Foster's argument that he can recover attorney's fees as a pro se civil rights litigant is foreclosed by well-settled circuit precedent. Forty years ago, in Pitts v. Vaughn, the United States Court of Appeals for the Third Circuit explicitly held that “42 U.S.C. [§] 1988 . . . does not entitle a non-lawyer, pro se litigant to attorney's fees.” And, because RLUIPA does not contain a separate fee-shifting provision, this holding applies to pro se litigants bringing claims under RLUIPA, one of the civil rights provisions specifically referenced in Section 1988(b).Thus, any assertion that Foster would be entitled to recover attorney's fees if he prevailed in the instant pro se civil rights action is meritless.
679 F.2d 311 (3d Cir. 1982).
Id. at 313.
See 42 U.S.C. § 1988(b).
B. Punitive Damages
Defendants next argue that Foster's complaint fails to allege conduct demonstrating “evil motive” or “callous indifference” to Foster's constitutional rights such that punitive damages could be warranted. According to Defendants, Foster “merely asserts that some of his requests were denied by Defendants, but he does not allege any facts suggesting that his requests were denied maliciously or with evil motive.” Foster seems to misunderstand Defendants' argument, focusing on his ability to recover compensatory damages for the alleged constitutional violations themselves (as opposed to just damages related to his physical and mental injuries).
Doc. 19 at 7-8.
Id. at 8-9.
See Doc. 23 at 3-4.
The Court finds that, at this stage in the litigation, Foster's complaint is sufficient to state “reckless or callous indifference” to Foster's “federally protected rights” such that his claim for punitive damages survives Defendants' motion to dismiss. Foster alleges that he repeatedly provided Defendants with requests for religious accommodation that included “applicable statutory law” and “case law” and that recommended adoption of a structure similar to that utilized by the Federal Bureau of Prisons (BOP) and outlined in the BOP's program statements and technical reference manuals. He further alleges that he repeatedly informed Defendants in his communications with them that their actions “were contrary to state and federal law.”

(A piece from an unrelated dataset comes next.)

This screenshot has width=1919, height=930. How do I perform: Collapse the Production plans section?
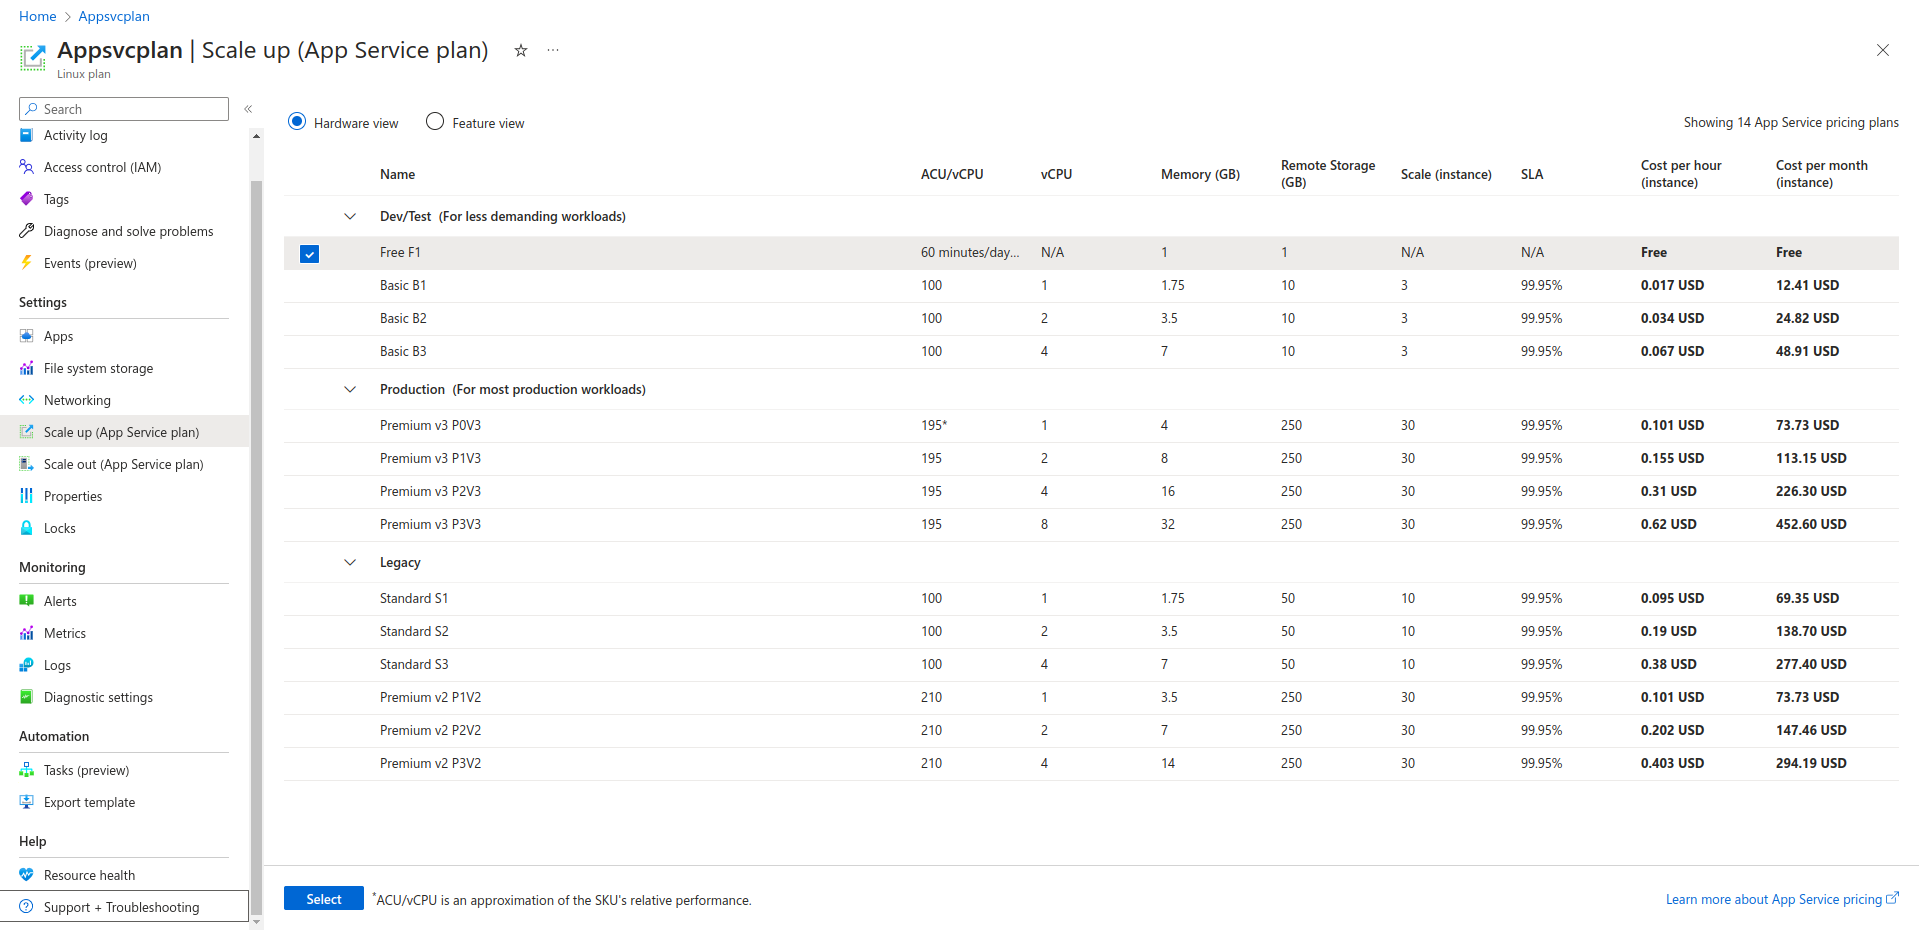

Alexander v. Riga, 208 F.3d 419, 430-31 (3d Cir. 2000) (quoting Smith v. Wade, 461 U.S. 30, 56 (1983)).
See Doc. 1 at 4 ¶ 10.
Id.
These allegations, taken as true, are sufficient to state that Defendants' denials of Foster's requests for religious accommodation were made with reckless or callous indifference to his federally protected rights. Thus, Defendants' motion to dismiss Foster's claims for punitive damages will be denied.
C. Leave to Amend
Generally, “in forma pauperis plaintiffs who file complaints subject to dismissal under Rule 12(b)(6) should receive leave to amend unless amendment would be inequitable or futile.” Here, there is no basis for amendment. Foster concedes that the substantive claims challenged by Defendants require dismissal. Moreover, as to the peripheral pleading challenges regarding the availability of attorney's fees and punitive damages, those issues have been conclusively resolved herein. Therefore, this case will proceed on the following unchallenged claims: RLUIPA, First Amendment retaliation, First Amendment free exercise, and Fourteenth Amendment equal protection. Foster may pursue his claims for compensatory and punitive damages.
Grayson v. Mayview State Hosp., 293 F.3d 103, 114 (3d Cir. 2002).
See Sutton, 323 F.3d at 249 (permitting damages claims to proceed even though claims for injunctive and declaratory relief were dismissed as moot).
IV. CONCLUSION
Based on the foregoing, the Court will grant in part and deny in part Defendants' motion for partial dismissal under Federal Rule of Civil Procedure 12(b)(6). An appropriate Order follows.